◆ **Source extract**:

|---|

JERSEY JOE WALCOTT: THE IMPROBABLE
CHAMPION
When I told Jersey Joe Walcott that I was sitting in the eighth row
at the Municipal Stadium in Philadelphia the night he got clocked by
Rocky Marciano, he smiled, then said: "I wish I had been sitting
there with you."
"Why did you want to become a fighter," I asked. "Why not a
cook? Bricklayer? Truck Driver?" Boxing was his last desperate
attempt to head off his heartaches, he said.
Born Arnold Raymond Cream at Merchantville, New Jersey, in
1914, Joe said he was 37-years-old, and the father of six kids when
he knocked out 29-year-old Ezzard Charles on July 18, 1951 to
become the heavyweight champion of the world. Some people claim
he was forty-one. Like Archie Moore, and this writer, he never had a
birth certificate. We couldn't prove we were born. Only the IRS
believed us.
"I became the oldest man to ever win the heavyweight
championship," he said. It was his fifth attempt to reach his
pinnacle. "When I saw Charles at my knees I gave thanks to God."
Joe was a very religious man. The metropolitan press dubbed him,
"The Praying Puncher." They should have called him "Murder One."
He said he changed his name to Joe Walcott because "Cream"
sounded unbefitting for a future champion. He borrowed his
sobriquet from his favorite fighter, the original Joe Walcott, an
ex-welterweight king. The press worshipped at his alter. They
dubbed him, "The Barbadoes Demon." All demons meet with
unhappy endings. The Barbadoes one was struck and killed by an
automobile in 1935. The new Joe Walcott added the word 'Jersey' to
signify the State of his birthplace.
Archie Moore summed up Jersey Joe's boxing career as well as
anyone I ever interviewed. Archie said, " He fought from 1930 to
1953. In 67 pro fights, he won 49, of them, 30 by knockouts. Can you
imagine what he could have done if he'd had proper handling during
his early career? That's why it took him so long to win the
heavyweight championship. Aside from being black, he had no
support."
Some writers claim Joe was too cute of a fighter, too cautious,
with too little regard for his own capabilities. Rocky Marciano said
Walcott was difficult to fight because you could sit up all night trying
to figure out his style -- only to discover he had none. He would run,
twist on a dime, then reverse himself in mid stream. He would skip,
then linger, and throw a right when it looked like his reflexes told
him to throw a left. His behavior inside and outside the ring brought
credit to a sport that could certainly use the likes of a Jersey Joe
Walcott today.
The story of Jersey Joe is stunningly comparable to that of Jim
Braddock, who went through life like a serious mistake --- doing
ordinary labor at a time when your take home pay couldn't take you
home. Whereas, Braddock got a late start, Walcott embarked on a
professional boxing career at age 16, and for the same reason
Braddock did -- because the only two that could live as cheaply as
one is a horse and a bird. "Boxing offered more money that ordinary
laboring," Walcott said.

|---|

◆ **Excerpted data**:
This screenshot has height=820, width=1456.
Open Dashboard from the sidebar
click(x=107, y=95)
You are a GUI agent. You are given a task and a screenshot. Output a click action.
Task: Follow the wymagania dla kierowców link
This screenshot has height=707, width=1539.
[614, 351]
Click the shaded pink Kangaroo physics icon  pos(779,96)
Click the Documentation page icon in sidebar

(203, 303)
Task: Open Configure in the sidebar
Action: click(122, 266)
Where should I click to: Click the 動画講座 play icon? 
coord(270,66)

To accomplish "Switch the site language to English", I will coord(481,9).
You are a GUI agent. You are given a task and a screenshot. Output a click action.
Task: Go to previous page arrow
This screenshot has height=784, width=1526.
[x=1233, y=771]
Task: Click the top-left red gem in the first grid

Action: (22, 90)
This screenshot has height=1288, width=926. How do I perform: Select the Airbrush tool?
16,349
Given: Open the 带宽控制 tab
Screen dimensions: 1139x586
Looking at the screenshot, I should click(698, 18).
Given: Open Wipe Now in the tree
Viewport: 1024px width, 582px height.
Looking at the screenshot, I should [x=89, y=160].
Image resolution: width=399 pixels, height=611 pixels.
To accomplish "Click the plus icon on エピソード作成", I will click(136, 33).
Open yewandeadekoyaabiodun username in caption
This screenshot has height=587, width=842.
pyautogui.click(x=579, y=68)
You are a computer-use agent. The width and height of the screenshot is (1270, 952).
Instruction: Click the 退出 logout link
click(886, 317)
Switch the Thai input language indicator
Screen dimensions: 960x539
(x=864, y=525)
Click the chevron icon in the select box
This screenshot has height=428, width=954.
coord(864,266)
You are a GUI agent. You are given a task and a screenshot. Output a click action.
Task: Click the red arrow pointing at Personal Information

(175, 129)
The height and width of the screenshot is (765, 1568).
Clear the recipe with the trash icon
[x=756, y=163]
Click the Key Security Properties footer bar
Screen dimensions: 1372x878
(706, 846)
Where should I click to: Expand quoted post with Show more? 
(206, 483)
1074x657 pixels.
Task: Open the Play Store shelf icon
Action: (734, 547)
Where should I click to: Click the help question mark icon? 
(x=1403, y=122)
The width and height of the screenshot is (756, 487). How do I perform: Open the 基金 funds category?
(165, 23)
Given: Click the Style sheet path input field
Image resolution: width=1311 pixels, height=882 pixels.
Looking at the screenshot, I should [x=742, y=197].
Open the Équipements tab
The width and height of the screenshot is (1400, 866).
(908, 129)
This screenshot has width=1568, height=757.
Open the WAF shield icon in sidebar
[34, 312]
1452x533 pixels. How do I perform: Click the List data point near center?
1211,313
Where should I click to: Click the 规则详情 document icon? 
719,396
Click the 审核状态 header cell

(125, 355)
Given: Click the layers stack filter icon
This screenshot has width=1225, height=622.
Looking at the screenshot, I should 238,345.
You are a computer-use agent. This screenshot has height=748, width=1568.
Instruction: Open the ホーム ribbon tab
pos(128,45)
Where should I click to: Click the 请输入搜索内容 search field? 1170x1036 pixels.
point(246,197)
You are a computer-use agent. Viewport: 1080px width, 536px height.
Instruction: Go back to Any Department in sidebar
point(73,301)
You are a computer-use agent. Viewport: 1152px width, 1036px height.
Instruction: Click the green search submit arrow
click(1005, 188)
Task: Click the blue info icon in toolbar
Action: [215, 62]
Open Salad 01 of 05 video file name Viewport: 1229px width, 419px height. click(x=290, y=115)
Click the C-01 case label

|---|

◆ **Problem 1**:
List every year written as a four-digit number in the article on Jersey Joe Walcott, in order of appearance.
◆ **Problem 2**:
Shift every coordinate in the answers by -56, then write out the records again with their requests, starting at the first line of the records and stopping after the line that contains "click(x=107, y=95)".
The boxing article and the records are unrelated.

◆ **Response 1**:
1914, 1951, 1935, 1930, 1953

◆ **Response 2**:
This screenshot has height=820, width=1456.
Open Dashboard from the sidebar
click(x=51, y=39)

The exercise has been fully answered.